Provided text —
I've seen a number of interesting posts today in response to the news that Microsoft will end support for Internet Explorer for the Mac ths year. The best posts have been from people who used to work on the product.

Jorg Brown has a comment on Slashdot entitled I was on the MacIE 6 team when it got canned... which contains the following excerpt

MacIE had one of the strangest and saddest histories I've seen, of any product.

MacIE 5 was an awesome release, critically aclaimed and everything, with a good development team and a strong testing team, that included daily performance measurement.

And yet, almost immediately after 5.0 was released, the MacIE team was redeployed to work on a set-top DVR box. The notion at the time was that the team would continue to do MacIE work in their spare time, since IE 5 was the leader among Mac browsers and no longer needed a full-time team.

The problem with that notion was that WebTV, the team's new bosses, had no reason to actually schedule any time for real IE work. So later, when that particular set-top box got cancelled, the IE team got redployed for other WebTV work, and since this was now out of MacBU's control, nothing could really be done.

Short task 1 —
Print the full post about Internet Explorer for the Mac word for word.
The records have no connection to the text above them.

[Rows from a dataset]
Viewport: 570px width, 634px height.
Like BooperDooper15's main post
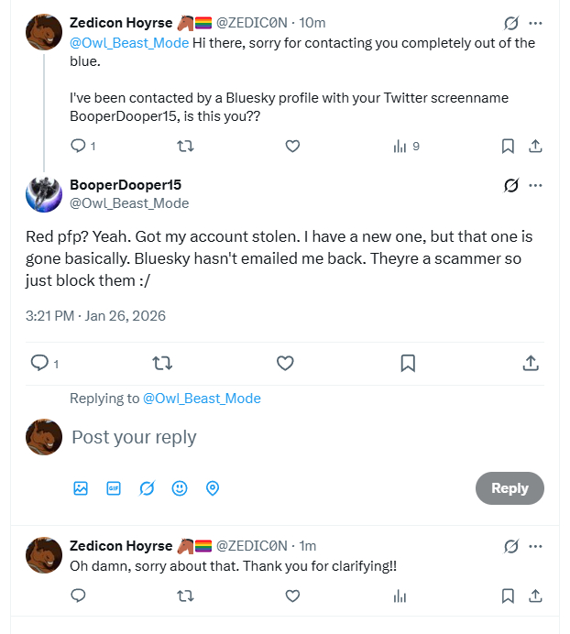[285, 364]
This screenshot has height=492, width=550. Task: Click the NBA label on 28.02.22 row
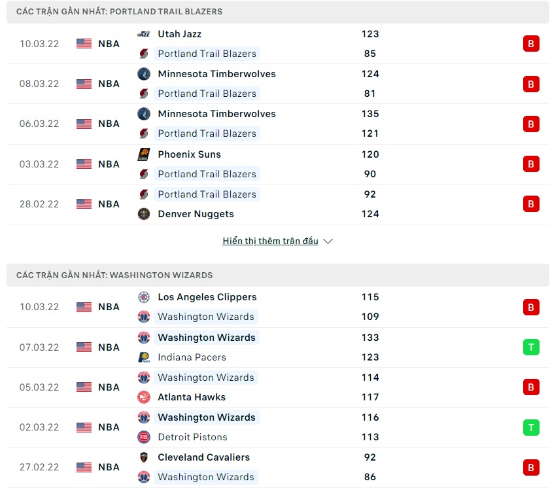[109, 204]
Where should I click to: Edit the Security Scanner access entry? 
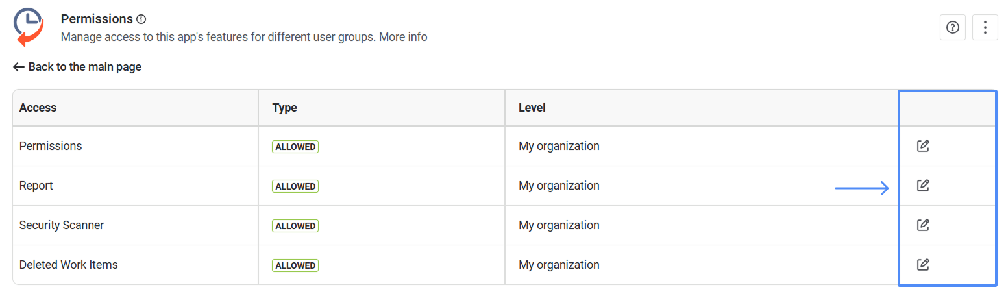(922, 225)
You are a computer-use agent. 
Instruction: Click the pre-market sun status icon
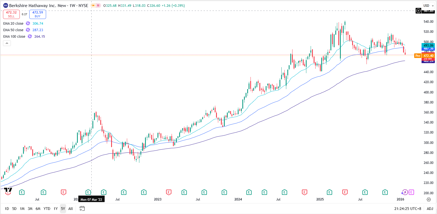93,5
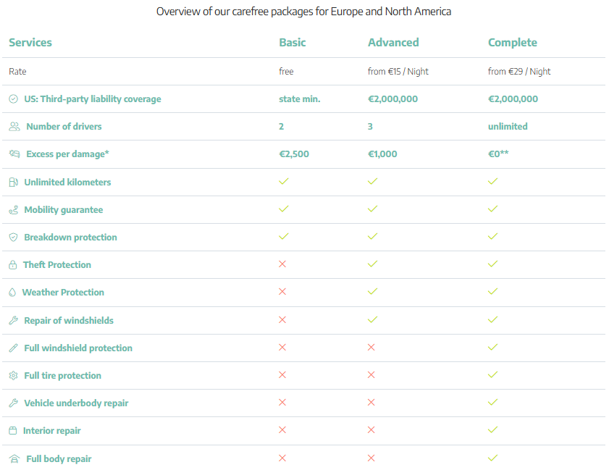Image resolution: width=609 pixels, height=470 pixels.
Task: Click the Mobility guarantee route icon
Action: [13, 210]
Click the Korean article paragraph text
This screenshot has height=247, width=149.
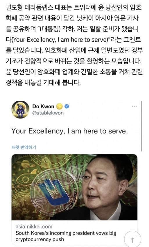tap(74, 45)
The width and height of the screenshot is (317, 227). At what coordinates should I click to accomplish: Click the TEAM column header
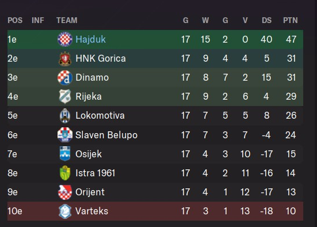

Short task 2 —
Render the records from the line containing "This screenshot has height=492, width=550." down to the line containing "tap(74, 45)", both included, as a Markdown table with the columns Row and Line, one numbered row per line. Skip blank lines and leave the pictures out.

Task answer 1 —
I've seen a number of interesting posts today in response to the news that Microsoft will end support for Internet Explorer for the Mac ths year. The best posts have been from people who used to work on the product.

Jorg Brown has a comment on Slashdot entitled I was on the MacIE 6 team when it got canned... which contains the following excerpt

MacIE had one of the strangest and saddest histories I've seen, of any product.

MacIE 5 was an awesome release, critically aclaimed and everything, with a good development team and a strong testing team, that included daily performance measurement.

And yet, almost immediately after 5.0 was released, the MacIE team was redeployed to work on a set-top DVR box. The notion at the time was that the team would continue to do MacIE work in their spare time, since IE 5 was the leader among Mac browsers and no longer needed a full-time team.

The problem with that notion was that WebTV, the team's new bosses, had no reason to actually schedule any time for real IE work. So later, when that particular set-top box got cancelled, the IE team got redployed for other WebTV work, and since this was now out of MacBU's control, nothing could really be done.

Task answer 2 —
| Row | Line |
|---|---|
| 1 | This screenshot has height=492, width=550. Task: Click the NBA label on 28.02.22 row |
| 2 | [109, 204] |
| 3 | Where should I click to: Edit the Security Scanner access entry?  |
| 4 | (922, 225) |
| 5 | You are a computer-use agent.  |
| 6 | Instruction: Click the pre-market sun status icon |
| 7 | 93,5 |
| 8 | Image resolution: width=609 pixels, height=470 pixels. |
| 9 | Task: Click the Mobility guarantee route icon |
| 10 | Action: [13, 210] |
| 11 | Click the Korean article paragraph text |
| 12 | This screenshot has height=247, width=149. |
| 13 | tap(74, 45) |